- **Material for this task**

· · · · ·

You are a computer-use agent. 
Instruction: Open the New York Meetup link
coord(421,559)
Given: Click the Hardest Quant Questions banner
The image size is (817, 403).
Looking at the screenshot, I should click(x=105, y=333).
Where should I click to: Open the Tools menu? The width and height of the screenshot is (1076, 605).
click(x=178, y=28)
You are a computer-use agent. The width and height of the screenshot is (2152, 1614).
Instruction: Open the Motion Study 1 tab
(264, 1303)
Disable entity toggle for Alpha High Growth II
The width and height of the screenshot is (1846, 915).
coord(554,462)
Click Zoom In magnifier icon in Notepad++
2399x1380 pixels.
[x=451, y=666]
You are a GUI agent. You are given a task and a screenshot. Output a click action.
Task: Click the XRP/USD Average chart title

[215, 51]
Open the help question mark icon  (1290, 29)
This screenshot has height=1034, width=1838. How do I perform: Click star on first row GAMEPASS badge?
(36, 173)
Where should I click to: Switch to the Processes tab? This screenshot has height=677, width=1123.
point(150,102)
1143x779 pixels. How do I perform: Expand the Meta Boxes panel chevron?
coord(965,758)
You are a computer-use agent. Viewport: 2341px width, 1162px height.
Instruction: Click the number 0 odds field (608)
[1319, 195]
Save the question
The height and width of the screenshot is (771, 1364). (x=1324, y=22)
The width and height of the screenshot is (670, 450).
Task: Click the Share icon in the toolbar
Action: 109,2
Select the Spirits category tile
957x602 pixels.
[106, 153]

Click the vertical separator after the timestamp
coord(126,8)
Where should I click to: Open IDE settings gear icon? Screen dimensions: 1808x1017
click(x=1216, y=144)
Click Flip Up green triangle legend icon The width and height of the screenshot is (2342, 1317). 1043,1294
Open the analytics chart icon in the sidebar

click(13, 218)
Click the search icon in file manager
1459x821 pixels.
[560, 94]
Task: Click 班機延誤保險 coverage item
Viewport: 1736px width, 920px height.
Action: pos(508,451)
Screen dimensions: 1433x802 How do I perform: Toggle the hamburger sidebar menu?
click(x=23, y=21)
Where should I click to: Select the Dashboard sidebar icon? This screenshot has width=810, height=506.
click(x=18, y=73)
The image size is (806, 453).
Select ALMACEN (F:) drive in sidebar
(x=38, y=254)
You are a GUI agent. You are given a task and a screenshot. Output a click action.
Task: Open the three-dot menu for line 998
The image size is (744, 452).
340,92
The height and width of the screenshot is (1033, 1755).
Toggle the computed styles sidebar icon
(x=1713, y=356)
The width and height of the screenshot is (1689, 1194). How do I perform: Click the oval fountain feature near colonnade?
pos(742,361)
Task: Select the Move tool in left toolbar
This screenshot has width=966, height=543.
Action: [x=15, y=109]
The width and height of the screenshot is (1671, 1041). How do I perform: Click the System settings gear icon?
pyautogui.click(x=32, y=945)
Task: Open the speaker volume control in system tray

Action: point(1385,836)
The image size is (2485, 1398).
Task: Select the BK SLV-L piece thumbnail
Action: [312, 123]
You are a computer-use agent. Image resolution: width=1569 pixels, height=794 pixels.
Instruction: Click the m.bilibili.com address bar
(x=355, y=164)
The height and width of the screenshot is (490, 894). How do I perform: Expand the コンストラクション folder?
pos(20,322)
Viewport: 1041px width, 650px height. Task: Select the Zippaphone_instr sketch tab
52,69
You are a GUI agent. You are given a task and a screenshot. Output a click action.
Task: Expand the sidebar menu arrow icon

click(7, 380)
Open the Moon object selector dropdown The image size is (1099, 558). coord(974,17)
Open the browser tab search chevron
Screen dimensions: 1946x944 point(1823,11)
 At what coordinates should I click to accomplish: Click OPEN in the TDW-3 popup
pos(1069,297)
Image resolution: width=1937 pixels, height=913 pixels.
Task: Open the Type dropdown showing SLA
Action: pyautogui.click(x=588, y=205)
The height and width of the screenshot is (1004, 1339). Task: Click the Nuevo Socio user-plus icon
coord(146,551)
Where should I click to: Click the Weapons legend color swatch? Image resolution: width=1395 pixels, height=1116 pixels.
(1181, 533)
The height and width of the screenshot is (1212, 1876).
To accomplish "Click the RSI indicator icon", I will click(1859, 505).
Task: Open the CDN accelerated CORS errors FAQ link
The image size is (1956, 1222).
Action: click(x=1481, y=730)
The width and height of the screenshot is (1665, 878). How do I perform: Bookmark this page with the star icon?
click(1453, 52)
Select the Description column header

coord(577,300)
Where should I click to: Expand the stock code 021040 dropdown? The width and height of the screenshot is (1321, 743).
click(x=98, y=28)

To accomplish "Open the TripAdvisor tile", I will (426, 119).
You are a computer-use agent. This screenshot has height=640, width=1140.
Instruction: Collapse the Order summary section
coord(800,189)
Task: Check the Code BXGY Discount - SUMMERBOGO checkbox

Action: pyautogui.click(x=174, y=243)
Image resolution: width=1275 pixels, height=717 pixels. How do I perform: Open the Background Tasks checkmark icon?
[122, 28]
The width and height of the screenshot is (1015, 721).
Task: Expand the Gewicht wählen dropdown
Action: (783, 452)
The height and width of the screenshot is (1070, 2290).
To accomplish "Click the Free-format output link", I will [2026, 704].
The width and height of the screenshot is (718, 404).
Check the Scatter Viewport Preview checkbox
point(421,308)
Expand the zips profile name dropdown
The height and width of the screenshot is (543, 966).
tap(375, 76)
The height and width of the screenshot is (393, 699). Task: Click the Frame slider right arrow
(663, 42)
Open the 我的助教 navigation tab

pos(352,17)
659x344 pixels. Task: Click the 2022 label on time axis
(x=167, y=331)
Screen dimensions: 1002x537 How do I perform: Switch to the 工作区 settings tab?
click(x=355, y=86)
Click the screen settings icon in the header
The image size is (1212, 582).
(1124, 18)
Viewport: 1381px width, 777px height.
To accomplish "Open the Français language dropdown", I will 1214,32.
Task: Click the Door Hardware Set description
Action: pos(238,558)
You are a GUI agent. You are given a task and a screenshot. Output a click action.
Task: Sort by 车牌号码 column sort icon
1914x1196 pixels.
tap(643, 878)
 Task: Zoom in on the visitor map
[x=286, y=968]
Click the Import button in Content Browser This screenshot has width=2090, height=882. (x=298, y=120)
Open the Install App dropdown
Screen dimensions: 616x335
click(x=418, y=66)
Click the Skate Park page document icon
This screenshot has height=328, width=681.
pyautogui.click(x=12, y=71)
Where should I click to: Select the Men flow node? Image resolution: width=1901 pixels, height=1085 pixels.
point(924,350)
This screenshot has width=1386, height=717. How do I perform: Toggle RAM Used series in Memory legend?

· · · · ·

- **Task item**
Copy each line above holding "computer".

- **Output of the task**
You are a computer-use agent. 
You are a computer-use agent. The width and height of the screenshot is (2152, 1614).
You are a computer-use agent. Viewport: 2341px width, 1162px height.
You are a computer-use agent. Image resolution: width=1569 pixels, height=794 pixels.
You are a computer-use agent. This screenshot has height=640, width=1140.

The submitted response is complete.